=== WORK REQUEST ===
Return only the lines from the top of the data down to the one that holds "Italiano (852, 38)", both included, without any pictures.

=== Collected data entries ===
· · · ·
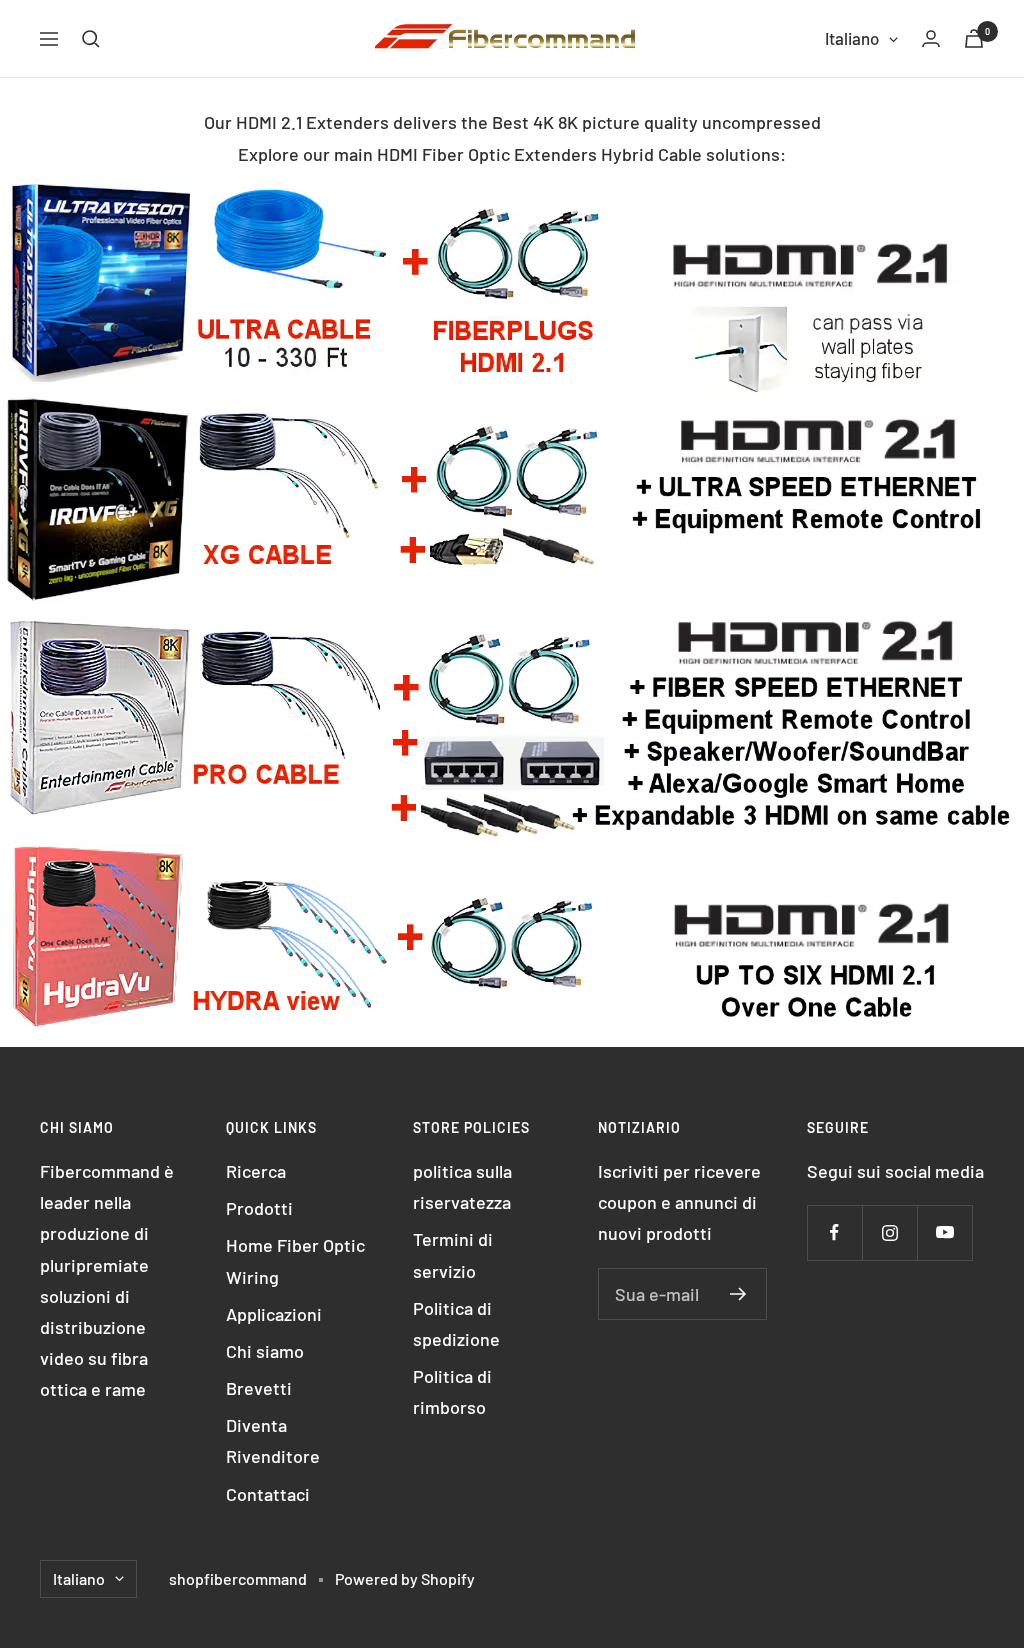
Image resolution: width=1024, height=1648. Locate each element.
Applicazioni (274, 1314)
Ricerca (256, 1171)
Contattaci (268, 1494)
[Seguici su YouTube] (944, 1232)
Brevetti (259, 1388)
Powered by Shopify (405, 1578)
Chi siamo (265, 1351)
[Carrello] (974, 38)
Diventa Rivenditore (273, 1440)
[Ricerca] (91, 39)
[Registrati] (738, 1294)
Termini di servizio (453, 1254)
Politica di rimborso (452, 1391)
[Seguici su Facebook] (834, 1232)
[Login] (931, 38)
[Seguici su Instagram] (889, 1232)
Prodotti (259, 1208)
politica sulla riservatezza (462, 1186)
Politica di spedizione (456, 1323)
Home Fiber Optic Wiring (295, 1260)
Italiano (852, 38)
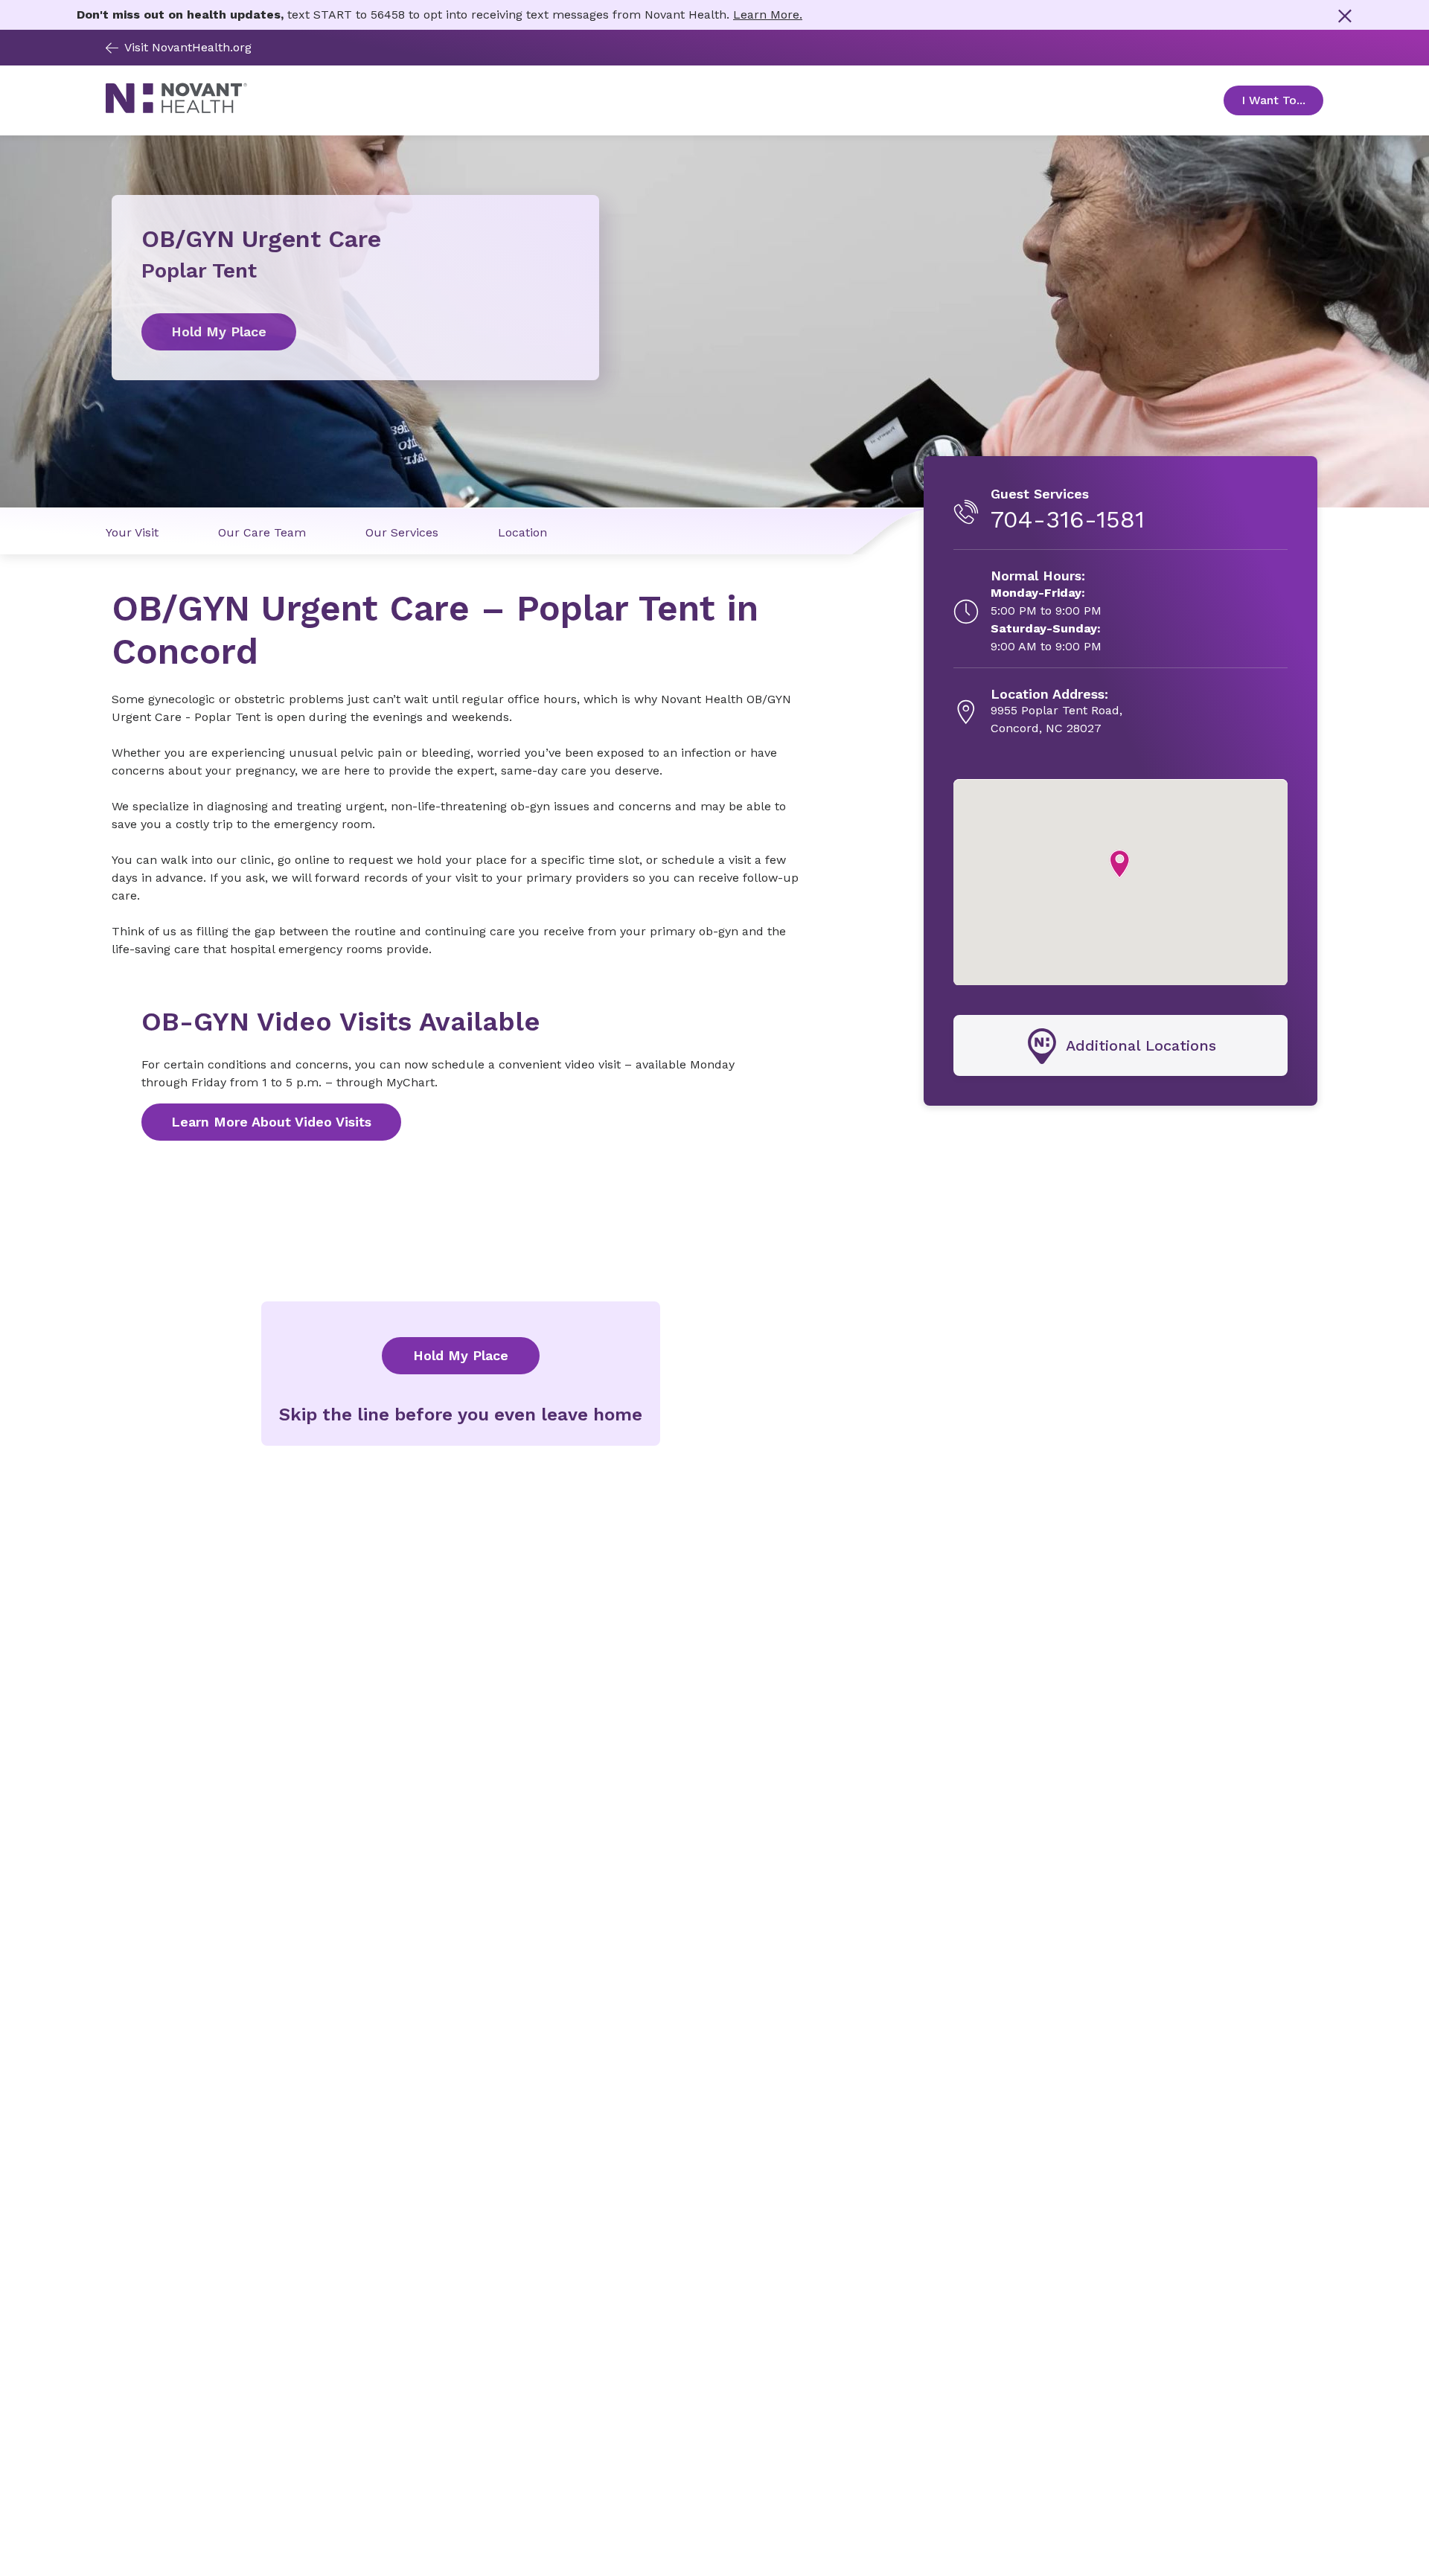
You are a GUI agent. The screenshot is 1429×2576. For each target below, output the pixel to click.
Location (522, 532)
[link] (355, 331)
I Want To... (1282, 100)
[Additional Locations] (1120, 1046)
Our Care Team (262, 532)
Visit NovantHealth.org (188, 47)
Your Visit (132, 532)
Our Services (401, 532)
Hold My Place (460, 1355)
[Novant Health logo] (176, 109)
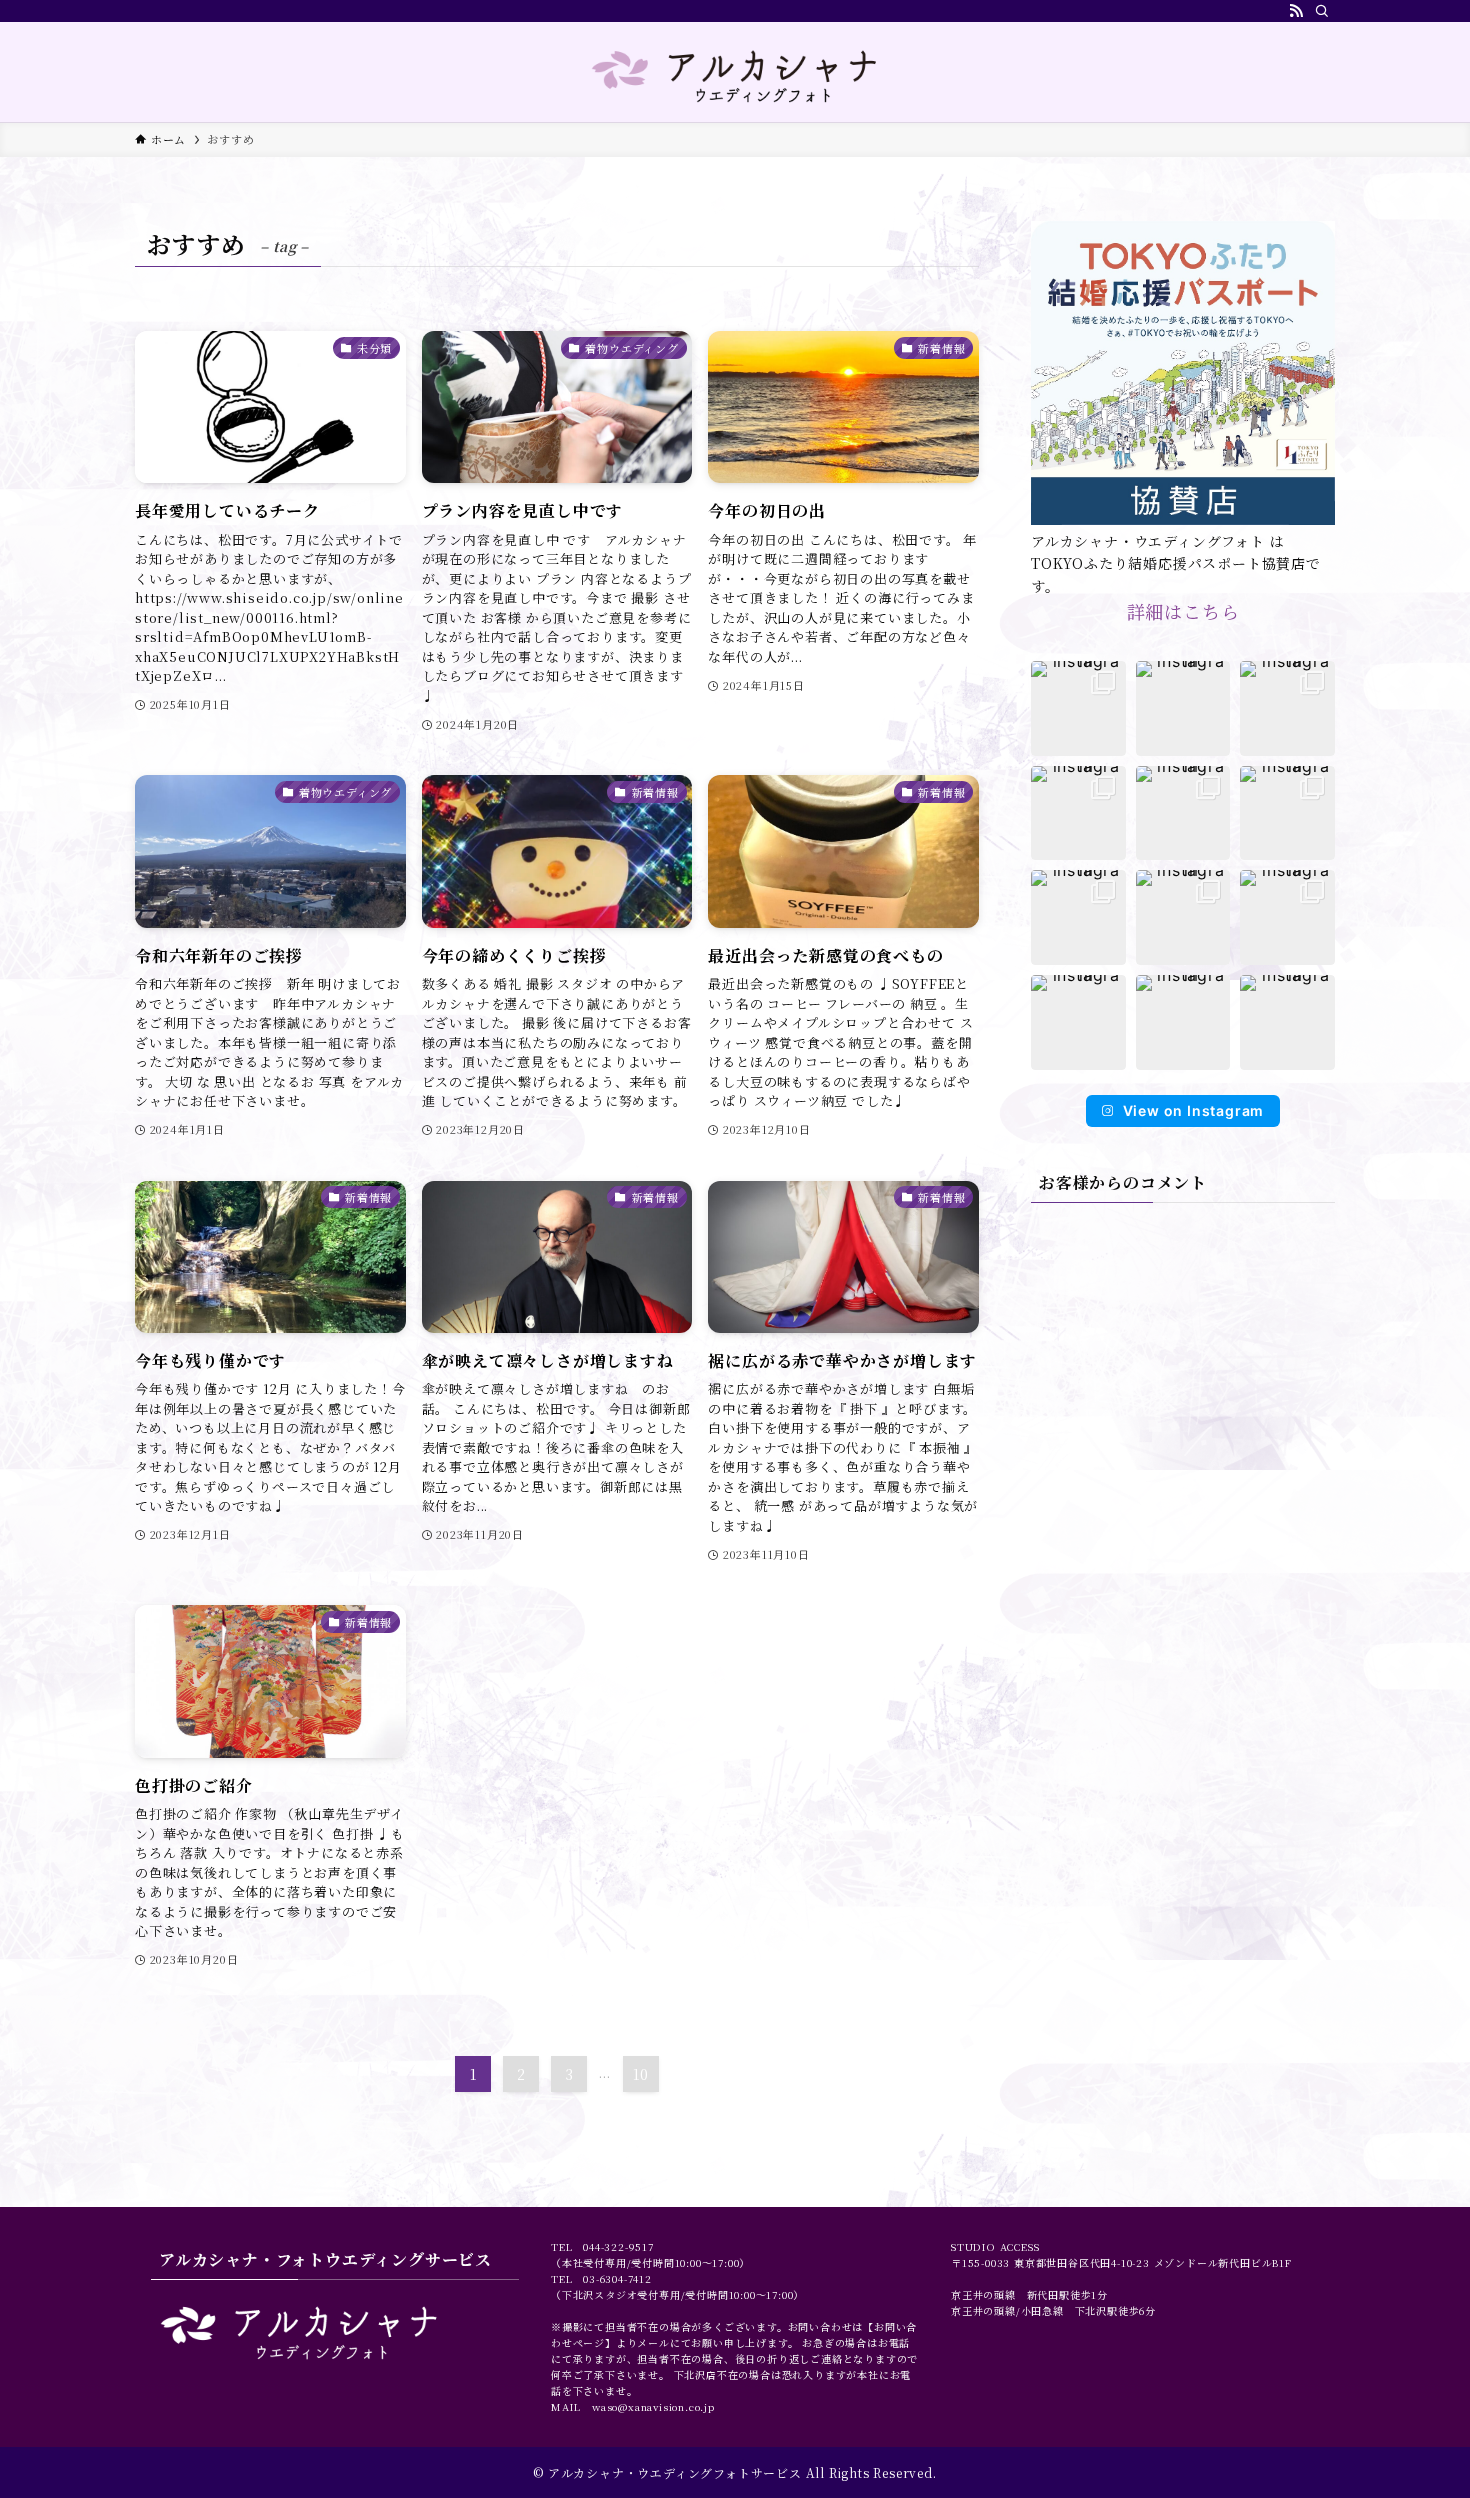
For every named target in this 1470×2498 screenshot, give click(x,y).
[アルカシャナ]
· · · ·
=== RESPONSE BOX ===
Image resolution: width=1024, height=1648. Locate each element.
Applicazioni (274, 1314)
Ricerca (256, 1171)
Contattaci (268, 1494)
[Seguici su YouTube] (944, 1232)
Brevetti (259, 1388)
Powered by Shopify (405, 1578)
Chi siamo (265, 1351)
[Carrello] (974, 38)
Diventa Rivenditore (273, 1440)
[Ricerca] (91, 39)
[Registrati] (738, 1294)
Termini di servizio (453, 1254)
Politica di rimborso (452, 1391)
[Seguici su Facebook] (834, 1232)
[Login] (931, 38)
[Seguici su Instagram] (889, 1232)
Prodotti (259, 1208)
politica sulla riservatezza (462, 1186)
Politica di spedizione (456, 1323)
Home Fiber Optic Wiring (295, 1260)
Italiano (852, 38)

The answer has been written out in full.